Best of the Web Today: The New Nixon - WSJ.com

Best of the Web Today: The New Nixon - WSJ.com


In September 1989 the New York Times magazine published an excerpt of "The IRS: A Law Unto Itself," a book by former Times reporter David Burnham. Burnham detailed how the Internal Revenue Service had misused its power in an attempt to stifle political dissent:
During the Johnson and Nixon Administrations, the focus of the I.R.S.'s effort at political control was individuals and organizations demonstrating for civil rights and against the American presence in Vietnam. . . . On June 16, 1969, Randolph W. Thrower, I.R.S. Commissioner during the Nixon Administration, wrote a memorandum for the record about a meeting he had had that day with Arthur F. Burns, then counselor to the President. According to Thrower, Burns said that Richard M. Nixon was concerned ''over the fact that tax-exempt funds may be supporting activist groups engaged in stimulating riots both on the campus and within our inner cities.''
In December 1973, Judge Charles Richey handed down a decision in which he "formally reprimanded" the agency for "engaging in political manipulations" in denying nonprofit status to a left-wing outfit called the Project on Corporate Responsibility:
''A showing of political influence renders the Service's ruling null and void,'' Judge Richey wrote. ''It is outside the law. The court is concerned not only with direct political intervention, but also with the creation of a political atmosphere generated by the White House in the Internal Revenue Service which may have affected the objectivity of those participating in the ruling in the plaintiff's case.''
Fast-forward four decades, and we have this story from the Washington Post:
The Internal Revenue Service on Friday said that it inappropriately selected tea party political groups for special scrutiny in the 2012 campaign. . . .

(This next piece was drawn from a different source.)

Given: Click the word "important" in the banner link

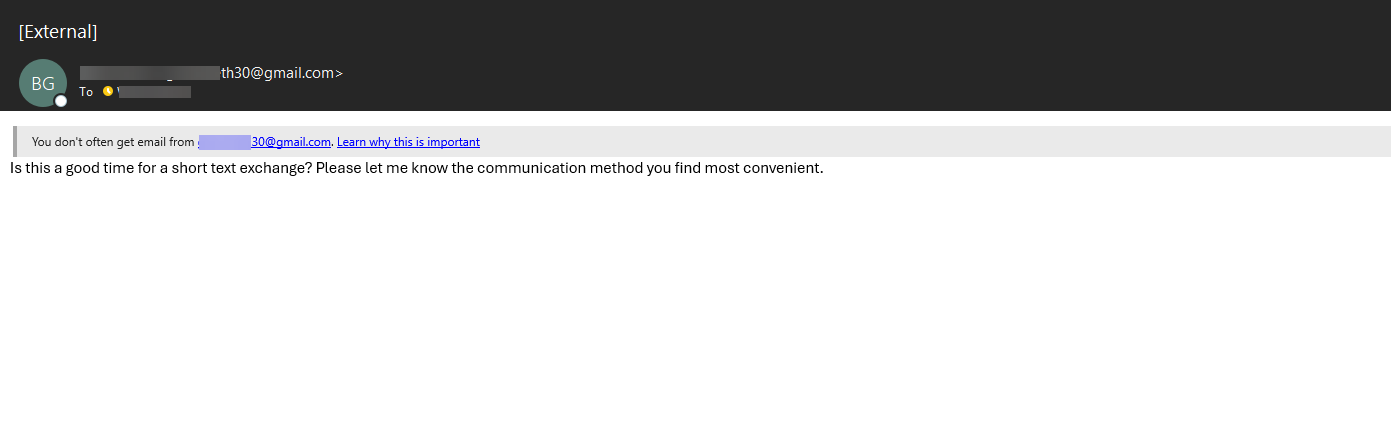Looking at the screenshot, I should 455,142.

The IRS official who oversees tax-exempt groups, Lois Lerner, acknowledged at a conference on Friday the actions were wrong and apologized, according to the Associated Press. Lerner said groups with the words "tea party" or "patriot" in their applications for tax-exempt status faced additional screening.
In a statement, the IRS said the screening occurred by career employees in Cincinnati who, between 2010 and 2012, were seeking to centralize work related to tax exempt organizations. The agency said that while it made errors, they were not politically motivated.

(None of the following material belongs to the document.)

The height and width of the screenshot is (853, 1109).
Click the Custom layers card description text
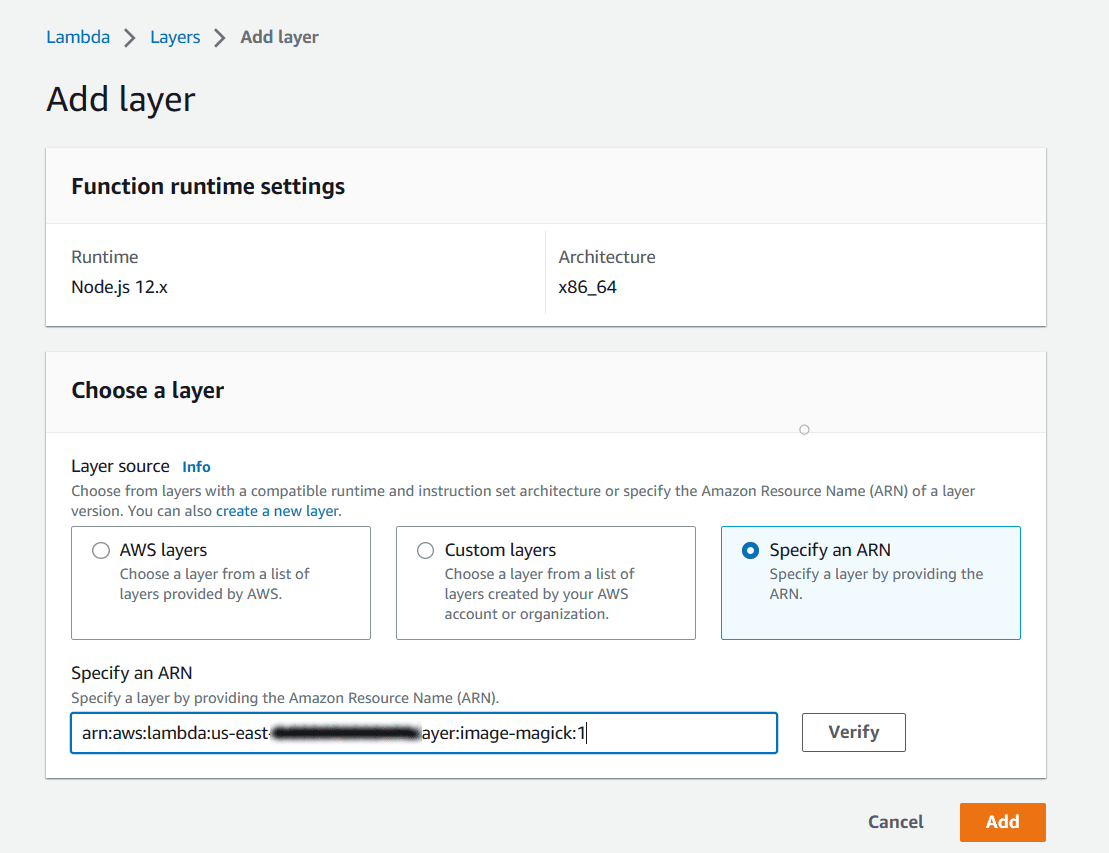539,594
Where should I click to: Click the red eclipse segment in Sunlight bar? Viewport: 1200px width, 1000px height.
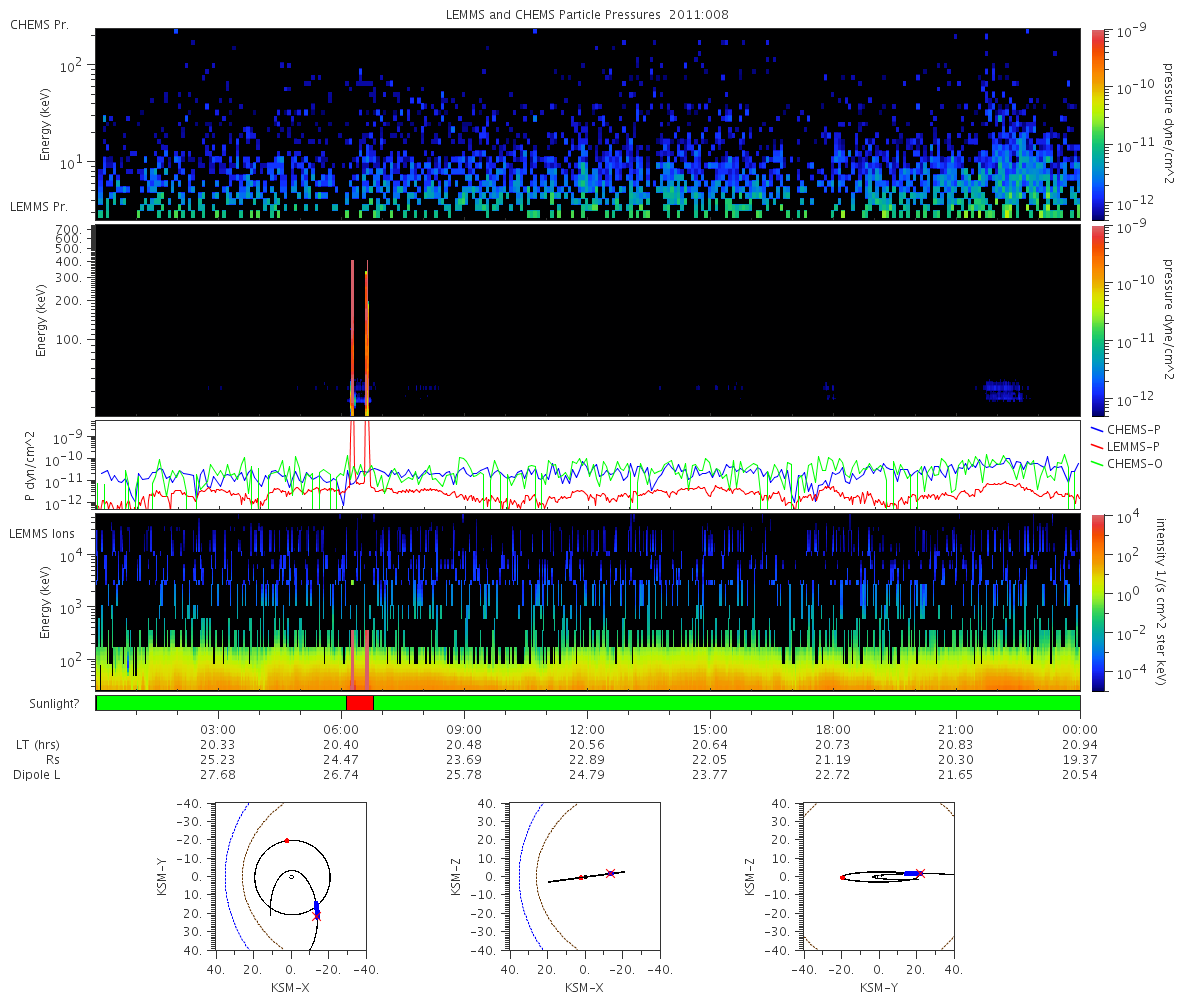click(359, 703)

The groups in question were applying for status as 501(c)(4) nonprofit "social welfare" corporations. A 501(c)(4)'s operations are tax-exempt, but its contributions, unlike those of a 501(c)(3) charity, are not. Other famous examples of 501(c)(4)s are Organizing for Action, the reconstituted Obama campaign, and Citizens United, victor in the famous 2010 Supreme Court case affirming that the government may not engage in censorship merely because speech is delivered via a corporation.
The free-speech rights of 501(c)(4)s, however, are not absolute. Although Citizens United freed them from regulation by the Federal Election Commission, the IRS may withhold tax-exempt status if they engage in too much political activity, or if such activity is not germane to the ostensible social-welfare mission.